Dimasa lalu ketika Jogja dikenal sebagai kota sepeda, selain sebagai kota budaya dan kota pelajar, dapat dibayangkan bagaimana sejuknya atmosfer kota Jogja nan tenang tanpa kebisingan kuda-kuda besi yang saling berkompetisi di jalanan. Kuda-kuda besi produk pasaran teknologi hampir merambah tiap sudut kota yang padat dan menciptakan fenomena saling bersaing di jalanan. Parahnya lagi
selain membuat kebisingan serta kemacetan di jalan, fenomena yang ironis adalah sering tak memberi kesempatan kepada pejalan kaki dan Onthel untuk sekedar lewat atau menyeberang. Padahal jika ditilik, pemakai jalan ini juga memiliki hak yang sama untuk menggunakan fasilitas jalan.
Banyak pihak terutama yang hanya cukup on foot atau by cycle harus mengelus dada dengan perlakuan para pengendara motor. Menunggu antrean panjang kuda-kuda besi galak yang selalu memenuhi badan jalan sering membuat penat sehingga tak jarang mereka nekat untuk lewat atau menyeberang diiringi dengan omelan klakson. Nelangsa memang ketika terkait dengan hak masing-masing pihak. Namun yang perlu ditilik disini adalah minimnya kesadaran sebagai pengguna kendaraan bermotor terhadap pemakai jalan yang lain sehingga penghargaan terhadap pemakai jalan yang hanya bermodal kaki atau Onthel sangat rendah.
Dengan kemajuan teknologi sekarang ini tak dapat dipungkiri kendaraan bermotor merupakan sarana utama mobilitas masyarakat daerah perkotaan. Namun ketika dihadapkan pada dampak buruk yang diakibatkan pada emisi gas buangan yang dihasilkan oleh kuda-kuda besi tersebut kita harus berpikir ulang sampai kapan udara kota Jogja penuh dengan karbon monoksida, timbal, sulfur dioksida, nitrogen dioksida dan sejenisnya?
Kembali pada budaya Jogja zaman dahulu, ketika Onthel menjadi sarana transportasi yang murah meriah dan tak berpolusi.
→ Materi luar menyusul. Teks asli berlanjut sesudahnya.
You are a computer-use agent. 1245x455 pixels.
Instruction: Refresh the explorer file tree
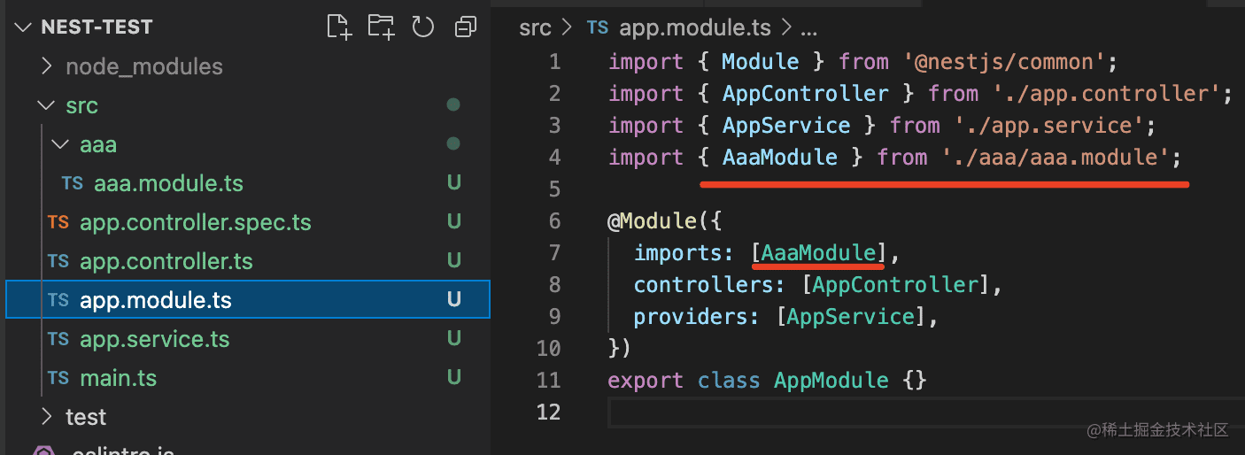click(x=423, y=27)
Onthel dulu menjadi bagian hidup masyarakat. Menyusuri jalanan kota Jogja dengan Onthel di pagi hari, mengakrabi segala peristiwa dan pemandangan tanpa takut berlomba dengan waktu..Kendaraan yang sederhana ini justru malah lebih akrab dengan lingkungan, tak bakal menangis karena melonjaknya BBM atau batuk-batuk dengan kepulan knalpot.
Namun sangat disayangkan, sekarang peminatnya hanya anak-anak sekolah dan sebagian kecil warga pinggiran yang masih melestarikan tradisi Ngonthelnya. Dan sekali lagi adalah sebuah pilihan sulit ketika Onthel sudah semakin tergerus zaman yang keberadaannya di daerah perkotaan tergencet dengan ganasnya mesin-mesin motor. Kalah bersaing. Miris rasanya membayangkan bagaimana perjuangan tenaga kaki vs tenaga mesin berlomba di jalanan. Pengorbanan itupun seringkali dibayar dengan hadiah asap knalpot dari kuda-kuda besi. Lagipula diruang-ruang publik seperti lahan parkir lebih mengutamakan penjagaan terhadap kendaraan bermotor, sedang Sang Onthel hanya kerap mendapat tempat sempit di sudut pelataran.
Tak dapat dipungkiri bahwa masyarakat dan pembuat kebijakan memiliki kepentingan masing-masing untuk berbuat di kota Jogja ini. Namun kesadaran untuk memiliki kota yang sehat tentunya menjadi idaman bagi warga kota Jogja sendiri. Masyarakat yang masih peduli mungkin akan tetap bertahan untuk melestarikan budaya Onthel. Lalu bagaimana dengan yang lain? Solusi terdekat yang paling mudah dijangkau masyarakat adalah menggugah kesadaran mereka untuk back to nature by cycle and on foot dengan rasa peka lingkungan tentunya.
Perlu waktu memang. Ssetidaknya, melandingkan kawasan pedestrian di Malioboro itu sebuah keniscayaan. Harapannya mampu memberi nafas baru dan merupakan upaya sungguh-sungguh menciptakan kota yang bersih dari pekat asap knalpot dan polusi udara serta suara. Yang pasti juga Onthel-onthel Jogja akan berjaya kembali baik yang tradisional atau modern, bebas berlomba dijalan tanpa harus bersaing dengan kuda-kuda besi berpolusi, bebas bercengkrama tanpa suara, dan tentunya bebas dari antrean menunggu. Hidup Onthel. Never ending.
Onthel : dalam artikel ini mewakili penggunaan kata sepeda.